His painful reverie was broken by the entrance of Stephens, who
announced that Mr. and Mrs. Ludlow were waiting to see his master.
Caterham, who was unprepared for a visit from Mrs. Ludlow, gave orders
that they should be at once admitted. Mrs. Ludlow came in leaning on
her husband's arm, and looking so pale and interesting, that Caterham
at once recollected the event he had seen announced in the _Times_, and
began to apologise.

"My dear Mrs. Ludlow, what a horrible wretch I am to have asked your
husband to come and see me, when of course he was fully occupied at
home attending to you and the baby!" Then they both laughed; and Geoff
said:

"This is her first day out, Lord Caterham; but I had promised to take
her for a drive; and as you wanted to see me, I thought that--"

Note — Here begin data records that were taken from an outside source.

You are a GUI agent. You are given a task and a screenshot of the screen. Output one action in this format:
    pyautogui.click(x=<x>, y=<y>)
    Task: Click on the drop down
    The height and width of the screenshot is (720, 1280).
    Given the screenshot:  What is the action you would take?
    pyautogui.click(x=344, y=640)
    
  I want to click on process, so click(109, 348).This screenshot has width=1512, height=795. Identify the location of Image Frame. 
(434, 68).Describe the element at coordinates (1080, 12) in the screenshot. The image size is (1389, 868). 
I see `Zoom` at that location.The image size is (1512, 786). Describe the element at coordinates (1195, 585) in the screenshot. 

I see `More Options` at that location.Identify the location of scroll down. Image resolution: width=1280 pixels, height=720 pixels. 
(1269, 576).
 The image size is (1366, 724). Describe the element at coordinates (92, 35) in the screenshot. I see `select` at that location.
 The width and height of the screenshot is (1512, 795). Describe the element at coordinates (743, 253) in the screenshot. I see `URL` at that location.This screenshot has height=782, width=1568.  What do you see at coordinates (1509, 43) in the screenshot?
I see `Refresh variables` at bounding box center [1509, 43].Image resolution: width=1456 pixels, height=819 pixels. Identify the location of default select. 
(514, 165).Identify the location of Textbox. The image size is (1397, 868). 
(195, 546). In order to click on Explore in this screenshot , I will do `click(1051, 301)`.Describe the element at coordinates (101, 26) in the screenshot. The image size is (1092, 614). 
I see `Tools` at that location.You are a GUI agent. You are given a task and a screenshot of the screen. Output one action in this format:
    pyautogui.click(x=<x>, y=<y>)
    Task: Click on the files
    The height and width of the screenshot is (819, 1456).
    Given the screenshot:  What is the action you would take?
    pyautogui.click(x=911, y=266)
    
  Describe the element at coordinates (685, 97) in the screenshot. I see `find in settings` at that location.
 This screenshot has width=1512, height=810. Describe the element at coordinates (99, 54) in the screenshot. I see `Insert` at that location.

"That the air of St. Barnabas Square, the fresh breezes from the
Thames, and the cheerful noise of the embankment-people, would be about
the best thing for an invalid, eh?"

"Well--scarcely! but that as it was only stated that my wife should go
for a quiet drive, I, who have neither the time nor the opportunity for
such things, might utilise the occasion by complying with the request
of a gentleman who has proved himself deserving of my respect."

"A hit! a very palpable hit, Mr. Ludlow!" said Caterham. "I bow,
and--as the common phrase goes--am sorry I spoke. But we must not talk
business when you have brought Mrs. Ludlow out for amusement."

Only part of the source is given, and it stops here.